Selected passage Block Start

Winning a legalization vote in California means continuing to mobilize labor and civil rights groups, he said. And the stars are aligning.

"Organized labor has to be at the table of what is clearly a burgeoning industry with thousands of viable jobs from agriculture to retail. For mainstream civil rights organizations, the racial profiling that is at the center of marijuana enforcement is an issue that intersects with groups with whom they are naturally allied on other issues. We're seeing a confluence of economic and racial justice issues at a time when mainstream voters are expressing a fatigue with the drug war in general and a contempt for marijuana prohibition in particular," Gutwillig argued.

"The SEIU's endorsement of Prop 19 in California opened the door to a serious conversation with the service employee unions all across the country, said Gutwillig. "The SEIU also took a long look at the Washington initiative, but didn't think the numbers were there. But even that examination was significant. The SEIU thought the timing wasn't right last year, but all of this will be in play again and all of this represents real progress in coalition building. This conversation is taking place in a way that was unimaginable five years ago."

Gutwillig identified one more constituency reformers will be working to draw closer: the Democratic Party and its voters.

"The California Democratic Party took a neutral position, but a majority of county Democratic committees endorsed Prop 19," he noted. "That signals that there will be real conversations about what role marijuana legalization will play in terms of turnout among traditional Democratic voters."

Long-time CANORML head and veteran scene-watcher Dale Gieringer doesn't think winning outright marijuana legalization is going to be easy despite the coalition-building. Instead, he is talking about getting to the Promised Land through small steps and by broadening the existing medical marijuana system with its population of legally sanctioned adult users and providers.

Gieringer wants to down-grade minor marijuana distribution and cultivation offenses from felonies to misdemeanors, legalize private adult use, and establish a legally-regulated production system that includes manufacturing, processing, delivery, and legal sales to legally authorized users, namely anyone who has a medical marijuana recommendation.

"That would leave room for local governments to expand the universe of authorized users" without explicitly legalizing non-medicinal sale to adults, Gieringer said. "Taking on adult sales at this moment is premature, but we can write a law that opens the door to adult sales without explicitly doing it immediately."

Medical Marijuana

Using California's existing medical marijuana program as a segue to adult legalization, however, requires something the state still lacks: clarity about what is and is not allowed by Proposition 215 and the legislature's attempt to clarify it, SB 420. Some state prosecutors insist that no medical marijuana sales are legal, and the courts have yet to provide rigorous guidance. Cases have been and are being prosecuted in those counties, meaning that access to medical marijuana depends to a great extent on where one lives within California.

"Fixing the medical marijuana system has to be integral and a number one priority," said Gieringer. "We have to make changes to the medical marijuana system. The public is not happy with the current situation and would like something that is better regulated. A lot of operators feel the same way, but have differing opinions about what would be nice."

Selected passage Block End
Entries provided Block Start

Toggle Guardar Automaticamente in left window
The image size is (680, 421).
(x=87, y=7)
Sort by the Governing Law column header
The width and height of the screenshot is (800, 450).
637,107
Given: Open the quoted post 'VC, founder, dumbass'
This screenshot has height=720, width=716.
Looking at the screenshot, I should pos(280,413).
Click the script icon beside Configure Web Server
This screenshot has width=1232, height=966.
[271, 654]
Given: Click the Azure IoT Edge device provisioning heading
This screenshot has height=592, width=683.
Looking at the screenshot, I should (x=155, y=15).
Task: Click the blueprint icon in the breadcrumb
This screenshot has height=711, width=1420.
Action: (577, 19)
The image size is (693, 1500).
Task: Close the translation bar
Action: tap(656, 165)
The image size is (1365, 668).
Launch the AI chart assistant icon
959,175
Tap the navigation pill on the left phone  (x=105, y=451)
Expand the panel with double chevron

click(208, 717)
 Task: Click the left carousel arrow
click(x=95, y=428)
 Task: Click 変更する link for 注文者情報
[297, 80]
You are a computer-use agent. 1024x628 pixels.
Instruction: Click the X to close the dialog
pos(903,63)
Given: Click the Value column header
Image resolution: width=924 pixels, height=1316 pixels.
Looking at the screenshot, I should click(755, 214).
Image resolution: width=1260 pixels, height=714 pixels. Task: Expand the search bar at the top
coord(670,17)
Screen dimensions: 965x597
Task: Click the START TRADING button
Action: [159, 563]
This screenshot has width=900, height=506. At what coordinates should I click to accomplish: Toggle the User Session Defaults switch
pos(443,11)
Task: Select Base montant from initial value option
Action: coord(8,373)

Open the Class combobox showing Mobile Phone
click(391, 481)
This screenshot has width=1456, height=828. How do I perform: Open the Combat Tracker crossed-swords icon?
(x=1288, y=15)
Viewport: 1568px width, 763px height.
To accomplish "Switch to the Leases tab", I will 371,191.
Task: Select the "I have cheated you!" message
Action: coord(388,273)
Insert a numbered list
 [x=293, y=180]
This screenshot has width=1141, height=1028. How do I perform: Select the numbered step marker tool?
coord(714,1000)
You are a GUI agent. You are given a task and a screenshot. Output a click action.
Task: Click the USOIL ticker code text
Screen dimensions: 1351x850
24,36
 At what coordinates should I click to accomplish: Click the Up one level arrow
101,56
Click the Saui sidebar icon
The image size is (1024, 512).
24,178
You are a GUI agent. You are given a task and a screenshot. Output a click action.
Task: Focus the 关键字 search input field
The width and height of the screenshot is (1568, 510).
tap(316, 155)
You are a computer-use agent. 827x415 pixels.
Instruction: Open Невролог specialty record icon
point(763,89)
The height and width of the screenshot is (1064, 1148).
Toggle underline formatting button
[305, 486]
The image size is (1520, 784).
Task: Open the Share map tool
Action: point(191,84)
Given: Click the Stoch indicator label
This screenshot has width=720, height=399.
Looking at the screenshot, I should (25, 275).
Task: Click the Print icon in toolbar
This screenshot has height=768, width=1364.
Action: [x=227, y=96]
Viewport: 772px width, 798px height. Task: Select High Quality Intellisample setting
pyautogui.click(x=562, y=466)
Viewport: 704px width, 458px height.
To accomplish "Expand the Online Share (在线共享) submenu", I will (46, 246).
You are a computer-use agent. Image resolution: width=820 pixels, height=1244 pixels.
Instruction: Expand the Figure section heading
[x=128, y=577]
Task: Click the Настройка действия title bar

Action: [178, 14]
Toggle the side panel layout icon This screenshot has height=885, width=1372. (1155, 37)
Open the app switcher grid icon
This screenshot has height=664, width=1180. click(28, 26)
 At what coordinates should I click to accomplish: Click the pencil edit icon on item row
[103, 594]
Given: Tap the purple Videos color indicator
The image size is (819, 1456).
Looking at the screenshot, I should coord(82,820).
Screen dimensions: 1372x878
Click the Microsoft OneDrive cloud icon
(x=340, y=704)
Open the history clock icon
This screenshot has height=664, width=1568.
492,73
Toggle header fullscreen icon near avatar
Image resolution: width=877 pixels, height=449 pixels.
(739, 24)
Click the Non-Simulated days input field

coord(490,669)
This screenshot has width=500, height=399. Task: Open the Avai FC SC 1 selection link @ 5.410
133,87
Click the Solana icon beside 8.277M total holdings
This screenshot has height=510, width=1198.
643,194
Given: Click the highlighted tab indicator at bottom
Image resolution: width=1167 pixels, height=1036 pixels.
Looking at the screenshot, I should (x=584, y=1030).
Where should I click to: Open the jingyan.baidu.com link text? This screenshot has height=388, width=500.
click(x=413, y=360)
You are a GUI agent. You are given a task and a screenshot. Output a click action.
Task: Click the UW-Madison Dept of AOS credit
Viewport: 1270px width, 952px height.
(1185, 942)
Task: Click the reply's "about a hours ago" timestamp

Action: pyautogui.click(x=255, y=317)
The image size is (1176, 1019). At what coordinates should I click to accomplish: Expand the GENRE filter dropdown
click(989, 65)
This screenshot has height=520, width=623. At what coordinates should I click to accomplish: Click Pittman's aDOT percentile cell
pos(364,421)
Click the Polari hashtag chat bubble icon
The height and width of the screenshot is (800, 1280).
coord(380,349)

Entries provided Block End

# Apply what you read
**A.** Answer these questions from the marijuana legalization passage:
(i) What position did the California Democratic Party take on Prop 19?
(ii) What does Gieringer want minor marijuana distribution and cultivation offenses downgraded to?
(iii) Which two measures does the state still lack clarity about, according to the section headed "Medical Marijuana"?
**B.** Rewrite part of the marijuana legalization passage, beginning at the words "Gutwillig identified one" and stopping after "users and providers.". Swap "Promised Land" for "finish line".

# Written responses
**A.**
(i) A neutral position.
(ii) Misdemeanors.
(iii) Proposition 215 and SB 420.

**B.**
Gutwillig identified one more constituency reformers will be working to draw closer: the Democratic Party and its voters.

"The California Democratic Party took a neutral position, but a majority of county Democratic committees endorsed Prop 19," he noted. "That signals that there will be real conversations about what role marijuana legalization will play in terms of turnout among traditional Democratic voters."

Long-time CANORML head and veteran scene-watcher Dale Gieringer doesn't think winning outright marijuana legalization is going to be easy despite the coalition-building. Instead, he is talking about getting to the finish line through small steps and by broadening the existing medical marijuana system with its population of legally sanctioned adult users and providers.